Says Hildburg Hofer, head of BPO at Swicon360: "Government should push the message more. The perception is that we have a crime problem. When we had a visitor from Germany recently, we fetched him and transported him everywhere to make sure that he didn't have a bad experience. He didn't bring his wife because he'd heard that Johannesburg has the highest crime rate in the world. Our government and press should push the innovation and the changes happening in the background more, and focus less on the crime."

And it's not as if government doesn't know what the priorities are or what the blueprint is for a successful environment: it's freely available.

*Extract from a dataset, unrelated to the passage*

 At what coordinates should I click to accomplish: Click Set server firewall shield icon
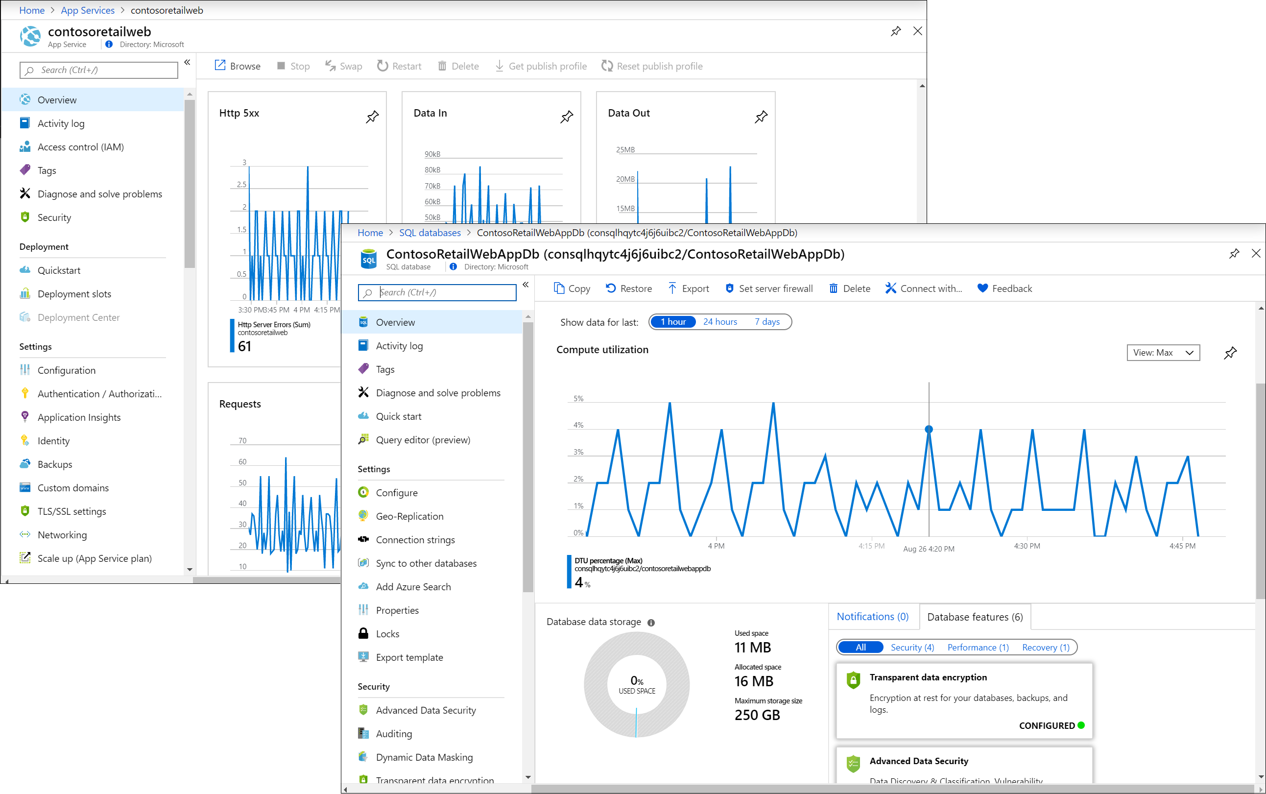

"Marketing has been on the government's agenda for 10 years now," says Forsman. "Government bodies have had many interactions with successful countries and there's a blueprint on how to do it. We just need to go along with that blueprint. That's really how simple it is. Nasscom [the Indian National Association of Software and Services Companies, a consortium that facilitates BPO and IT services in India] is speaking to the Egyptians: they're now ready. The guys in East Africa are ready. They go to Nasscom and ask for the blueprint and they get it: we need tax breaks, free services, and six or seven months later, it's done. We've been waiting 10 years for this stuff to get sorted out. I mentioned this to the DTI people the other day and they said that I wasn't up to date. I replied that when I see large call centre outsourcers coming into the country is when I'll know I'm up to date. Otherwise, we're just spinning our wheels all the time."

Gordon-Cumming says if government isn't going to do anything about it, then it's up to the industry to do something about it.

"The problem is the industry is very fragmented. We call ourselves medium-sized, but the problem is that in global terms, we're tiny. We know what the problems are, so we need to elevate the discussion to the next step: what are we going to do about it? Because we know that it isn't going to be done for us."

It seems unlikely that SA's BPO market will grow much in the near future. BPO is a long chain from acquisition of a client through to termination and only one component of that is voice. Forsman says he doesn't see this country changing to a broader focus anytime soon. "There is a different charge, there are different agent skills that are required and it's not necessarily just inbound or outbound. Having said that, there is a player whose main site is here, it collects in Europe, but the call side is in Mauritius, so they're benefiting threefold and starting to get quite a bit of business. It is possible to have a site in India with agents sitting in India, the Philippines, Russia and SA, and all managed from one spot."

Are the DTI and SARS listening? Hopefully. Tax breaks for international outsourcers, vastly reduced bandwidth costs and free services, coupled with a national drive to promote the country as an outsourcer's dream, would be a good start. But that's what was said 10 years ago.